(Problem statement) What follows is a set of entries. Give them again exactly, without the pictures.

(Source data)
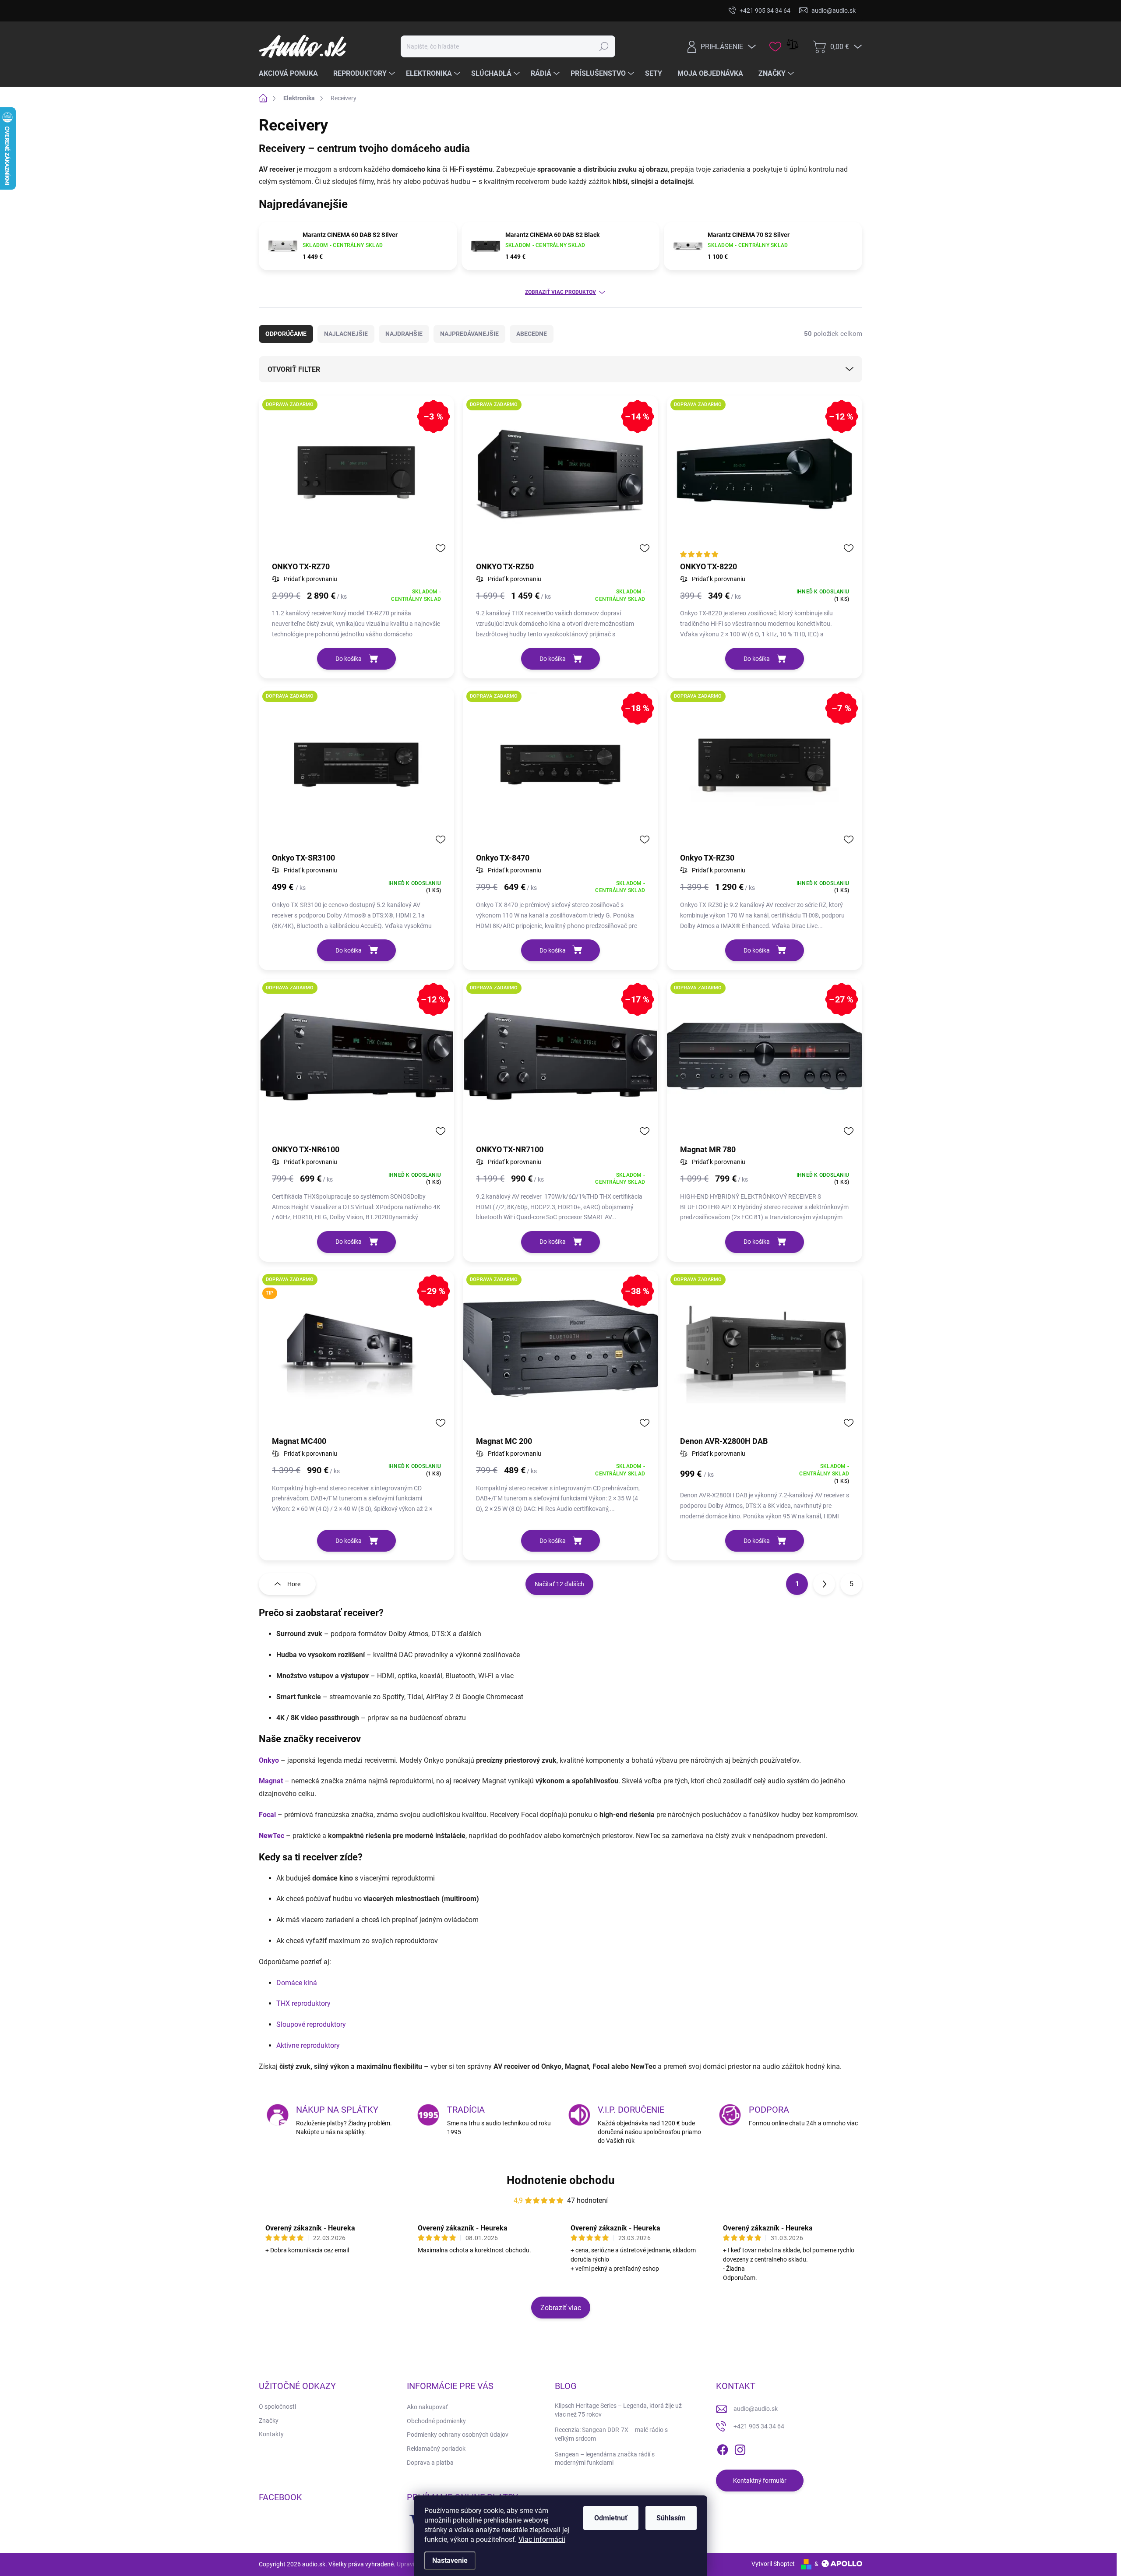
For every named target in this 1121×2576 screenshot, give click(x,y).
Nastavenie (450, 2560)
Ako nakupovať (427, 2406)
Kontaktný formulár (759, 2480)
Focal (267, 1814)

(Result for this task)
For every named target in this 1121×2576 screenshot, give click(x,y).
Nastavenie (450, 2560)
Ako nakupovať (427, 2406)
Kontaktný formulár (759, 2480)
Focal (267, 1814)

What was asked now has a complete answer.